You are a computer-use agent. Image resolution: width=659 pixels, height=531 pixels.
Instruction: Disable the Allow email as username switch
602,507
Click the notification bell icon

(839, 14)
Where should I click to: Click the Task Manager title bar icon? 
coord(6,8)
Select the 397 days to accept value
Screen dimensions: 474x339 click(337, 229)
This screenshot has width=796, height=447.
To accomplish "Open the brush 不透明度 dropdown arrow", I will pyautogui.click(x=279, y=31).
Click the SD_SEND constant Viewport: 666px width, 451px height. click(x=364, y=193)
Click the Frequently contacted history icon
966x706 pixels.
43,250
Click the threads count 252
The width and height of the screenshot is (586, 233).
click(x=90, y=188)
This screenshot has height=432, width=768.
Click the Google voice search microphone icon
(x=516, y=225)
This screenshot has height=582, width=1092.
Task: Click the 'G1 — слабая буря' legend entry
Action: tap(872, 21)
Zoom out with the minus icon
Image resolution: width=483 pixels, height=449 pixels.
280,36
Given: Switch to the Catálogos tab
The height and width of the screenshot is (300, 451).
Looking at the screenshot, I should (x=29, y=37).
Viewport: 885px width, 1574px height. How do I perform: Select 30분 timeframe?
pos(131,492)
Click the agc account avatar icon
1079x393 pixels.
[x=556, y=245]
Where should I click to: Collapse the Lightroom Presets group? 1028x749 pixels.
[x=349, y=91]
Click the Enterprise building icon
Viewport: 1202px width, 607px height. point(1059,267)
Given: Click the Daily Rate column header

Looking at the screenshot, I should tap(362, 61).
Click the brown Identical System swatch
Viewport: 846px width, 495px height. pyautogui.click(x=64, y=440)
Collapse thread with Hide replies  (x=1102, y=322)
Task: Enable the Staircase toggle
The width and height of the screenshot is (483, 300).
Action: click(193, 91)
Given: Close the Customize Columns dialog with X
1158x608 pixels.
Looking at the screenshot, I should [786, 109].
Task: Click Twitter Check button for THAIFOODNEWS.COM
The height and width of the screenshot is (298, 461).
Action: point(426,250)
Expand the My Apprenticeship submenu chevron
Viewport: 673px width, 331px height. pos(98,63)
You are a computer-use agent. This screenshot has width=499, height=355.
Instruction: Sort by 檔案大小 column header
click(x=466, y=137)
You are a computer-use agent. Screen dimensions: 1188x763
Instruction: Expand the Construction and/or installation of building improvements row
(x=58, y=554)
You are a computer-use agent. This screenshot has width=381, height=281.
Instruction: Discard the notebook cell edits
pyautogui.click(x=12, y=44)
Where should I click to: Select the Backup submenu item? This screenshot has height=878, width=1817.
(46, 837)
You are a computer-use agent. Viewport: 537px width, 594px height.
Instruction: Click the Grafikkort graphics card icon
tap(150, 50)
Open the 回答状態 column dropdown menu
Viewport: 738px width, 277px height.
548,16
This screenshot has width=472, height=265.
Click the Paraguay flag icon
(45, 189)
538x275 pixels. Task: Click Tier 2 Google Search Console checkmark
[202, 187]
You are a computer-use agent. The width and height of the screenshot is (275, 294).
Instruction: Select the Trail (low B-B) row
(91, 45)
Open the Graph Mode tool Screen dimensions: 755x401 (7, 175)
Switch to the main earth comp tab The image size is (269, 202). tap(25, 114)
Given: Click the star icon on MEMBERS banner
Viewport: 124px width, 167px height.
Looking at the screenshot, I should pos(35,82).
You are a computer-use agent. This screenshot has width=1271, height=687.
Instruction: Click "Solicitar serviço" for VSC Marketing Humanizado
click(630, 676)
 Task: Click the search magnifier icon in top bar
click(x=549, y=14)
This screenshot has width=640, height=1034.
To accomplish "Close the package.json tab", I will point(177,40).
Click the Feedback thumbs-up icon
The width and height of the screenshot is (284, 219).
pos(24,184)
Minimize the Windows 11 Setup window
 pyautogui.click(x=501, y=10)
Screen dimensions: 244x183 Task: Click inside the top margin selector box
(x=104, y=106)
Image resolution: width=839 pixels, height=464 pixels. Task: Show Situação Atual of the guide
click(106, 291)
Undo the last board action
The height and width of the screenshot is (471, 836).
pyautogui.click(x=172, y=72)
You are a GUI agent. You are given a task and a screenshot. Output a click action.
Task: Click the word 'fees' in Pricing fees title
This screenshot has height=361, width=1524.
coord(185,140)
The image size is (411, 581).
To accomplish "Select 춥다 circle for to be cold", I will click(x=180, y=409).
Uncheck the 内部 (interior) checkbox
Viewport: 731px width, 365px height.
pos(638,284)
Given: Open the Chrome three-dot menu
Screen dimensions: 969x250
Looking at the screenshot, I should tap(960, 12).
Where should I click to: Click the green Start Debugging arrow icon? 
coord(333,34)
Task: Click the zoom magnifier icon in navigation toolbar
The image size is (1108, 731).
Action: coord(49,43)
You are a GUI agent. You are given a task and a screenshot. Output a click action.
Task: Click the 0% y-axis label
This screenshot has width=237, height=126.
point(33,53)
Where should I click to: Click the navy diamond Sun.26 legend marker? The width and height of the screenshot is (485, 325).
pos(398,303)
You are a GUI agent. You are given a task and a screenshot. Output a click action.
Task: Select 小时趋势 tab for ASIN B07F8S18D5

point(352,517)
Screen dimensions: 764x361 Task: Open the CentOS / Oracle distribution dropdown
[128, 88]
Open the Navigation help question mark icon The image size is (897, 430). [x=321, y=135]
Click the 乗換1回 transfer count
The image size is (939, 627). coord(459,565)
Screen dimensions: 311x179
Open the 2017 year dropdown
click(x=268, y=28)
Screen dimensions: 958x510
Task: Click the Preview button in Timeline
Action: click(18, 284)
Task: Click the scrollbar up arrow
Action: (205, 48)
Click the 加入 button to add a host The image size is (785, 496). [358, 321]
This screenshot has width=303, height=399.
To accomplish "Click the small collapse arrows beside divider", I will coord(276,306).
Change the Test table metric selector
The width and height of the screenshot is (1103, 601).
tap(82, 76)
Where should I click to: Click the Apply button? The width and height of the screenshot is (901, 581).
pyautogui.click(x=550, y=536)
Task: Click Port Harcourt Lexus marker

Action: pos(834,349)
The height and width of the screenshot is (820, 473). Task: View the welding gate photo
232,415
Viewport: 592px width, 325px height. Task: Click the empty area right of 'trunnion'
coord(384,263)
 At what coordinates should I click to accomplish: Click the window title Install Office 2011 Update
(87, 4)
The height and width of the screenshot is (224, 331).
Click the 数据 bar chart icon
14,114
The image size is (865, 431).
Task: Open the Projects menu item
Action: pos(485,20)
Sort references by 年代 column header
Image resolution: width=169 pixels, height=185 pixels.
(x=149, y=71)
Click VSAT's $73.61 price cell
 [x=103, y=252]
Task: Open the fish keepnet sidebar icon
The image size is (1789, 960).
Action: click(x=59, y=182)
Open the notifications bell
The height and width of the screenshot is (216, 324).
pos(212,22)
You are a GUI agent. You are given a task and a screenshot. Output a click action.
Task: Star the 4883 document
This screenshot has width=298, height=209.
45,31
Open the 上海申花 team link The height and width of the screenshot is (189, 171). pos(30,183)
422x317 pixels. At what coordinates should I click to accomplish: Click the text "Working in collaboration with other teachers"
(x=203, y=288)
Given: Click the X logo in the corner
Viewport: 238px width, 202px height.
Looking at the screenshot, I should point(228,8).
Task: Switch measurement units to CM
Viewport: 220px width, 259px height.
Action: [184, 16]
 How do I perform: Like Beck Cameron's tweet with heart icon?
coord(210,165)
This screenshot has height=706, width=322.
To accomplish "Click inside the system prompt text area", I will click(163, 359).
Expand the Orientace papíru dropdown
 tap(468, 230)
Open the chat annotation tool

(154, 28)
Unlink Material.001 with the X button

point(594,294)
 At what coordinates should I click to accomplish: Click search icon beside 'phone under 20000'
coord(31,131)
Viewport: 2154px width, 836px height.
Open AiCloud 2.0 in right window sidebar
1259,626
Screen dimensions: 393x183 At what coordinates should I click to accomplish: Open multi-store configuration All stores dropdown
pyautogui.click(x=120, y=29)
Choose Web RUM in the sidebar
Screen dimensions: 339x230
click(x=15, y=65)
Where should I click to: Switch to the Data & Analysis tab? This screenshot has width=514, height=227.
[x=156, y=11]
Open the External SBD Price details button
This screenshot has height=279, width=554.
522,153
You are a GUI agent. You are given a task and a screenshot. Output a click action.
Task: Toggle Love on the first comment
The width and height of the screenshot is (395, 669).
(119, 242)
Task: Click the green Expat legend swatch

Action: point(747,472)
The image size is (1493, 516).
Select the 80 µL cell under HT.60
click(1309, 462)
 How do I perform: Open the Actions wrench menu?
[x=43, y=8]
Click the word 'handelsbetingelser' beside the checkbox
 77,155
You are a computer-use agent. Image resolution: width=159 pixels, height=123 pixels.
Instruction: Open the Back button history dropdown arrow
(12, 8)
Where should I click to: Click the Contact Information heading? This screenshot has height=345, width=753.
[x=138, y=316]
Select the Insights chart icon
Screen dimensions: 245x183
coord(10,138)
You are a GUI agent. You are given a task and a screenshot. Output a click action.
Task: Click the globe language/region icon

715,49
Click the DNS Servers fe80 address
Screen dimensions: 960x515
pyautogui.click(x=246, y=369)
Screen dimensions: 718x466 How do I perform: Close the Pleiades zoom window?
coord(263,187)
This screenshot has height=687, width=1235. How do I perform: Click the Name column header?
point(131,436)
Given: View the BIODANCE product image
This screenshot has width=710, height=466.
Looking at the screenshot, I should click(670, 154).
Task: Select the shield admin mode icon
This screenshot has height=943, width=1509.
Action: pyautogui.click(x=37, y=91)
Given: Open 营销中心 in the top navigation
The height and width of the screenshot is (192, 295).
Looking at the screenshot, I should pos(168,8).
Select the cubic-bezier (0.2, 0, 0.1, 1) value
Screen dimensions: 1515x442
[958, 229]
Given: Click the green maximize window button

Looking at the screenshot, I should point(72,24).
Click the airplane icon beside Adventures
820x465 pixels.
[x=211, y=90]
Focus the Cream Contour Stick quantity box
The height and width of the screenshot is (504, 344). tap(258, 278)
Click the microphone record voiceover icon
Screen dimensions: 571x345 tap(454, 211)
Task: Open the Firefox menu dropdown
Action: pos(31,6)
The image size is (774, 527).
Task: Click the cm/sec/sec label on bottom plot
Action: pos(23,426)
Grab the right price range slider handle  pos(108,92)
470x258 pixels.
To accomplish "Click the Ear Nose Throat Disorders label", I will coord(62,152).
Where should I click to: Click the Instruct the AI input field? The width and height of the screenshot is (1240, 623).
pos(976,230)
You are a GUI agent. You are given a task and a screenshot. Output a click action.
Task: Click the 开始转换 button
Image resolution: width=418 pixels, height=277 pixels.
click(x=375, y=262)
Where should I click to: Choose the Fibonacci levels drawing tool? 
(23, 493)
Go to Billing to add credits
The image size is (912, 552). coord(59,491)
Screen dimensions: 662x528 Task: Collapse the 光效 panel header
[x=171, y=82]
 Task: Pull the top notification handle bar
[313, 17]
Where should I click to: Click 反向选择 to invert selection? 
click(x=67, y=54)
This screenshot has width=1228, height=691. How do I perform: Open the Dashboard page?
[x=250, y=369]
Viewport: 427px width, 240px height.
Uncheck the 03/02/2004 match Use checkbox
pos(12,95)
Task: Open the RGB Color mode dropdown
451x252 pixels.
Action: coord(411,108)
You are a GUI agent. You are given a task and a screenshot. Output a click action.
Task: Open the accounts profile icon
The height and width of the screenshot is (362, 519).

_ _ _ _ _ _ _

Exercise details:
Only one span is wanted. It runs from the first line of the listing through the line with "This screenshot has height=432, width=768.", and each line must match exactly.

Task output:
You are a computer-use agent. Image resolution: width=659 pixels, height=531 pixels.
Instruction: Disable the Allow email as username switch
602,507
Click the notification bell icon

(839, 14)
Where should I click to: Click the Task Manager title bar icon? 
coord(6,8)
Select the 397 days to accept value
Screen dimensions: 474x339 click(337, 229)
This screenshot has width=796, height=447.
To accomplish "Open the brush 不透明度 dropdown arrow", I will pyautogui.click(x=279, y=31).
Click the SD_SEND constant Viewport: 666px width, 451px height. click(x=364, y=193)
Click the Frequently contacted history icon
966x706 pixels.
43,250
Click the threads count 252
The width and height of the screenshot is (586, 233).
click(x=90, y=188)
This screenshot has height=432, width=768.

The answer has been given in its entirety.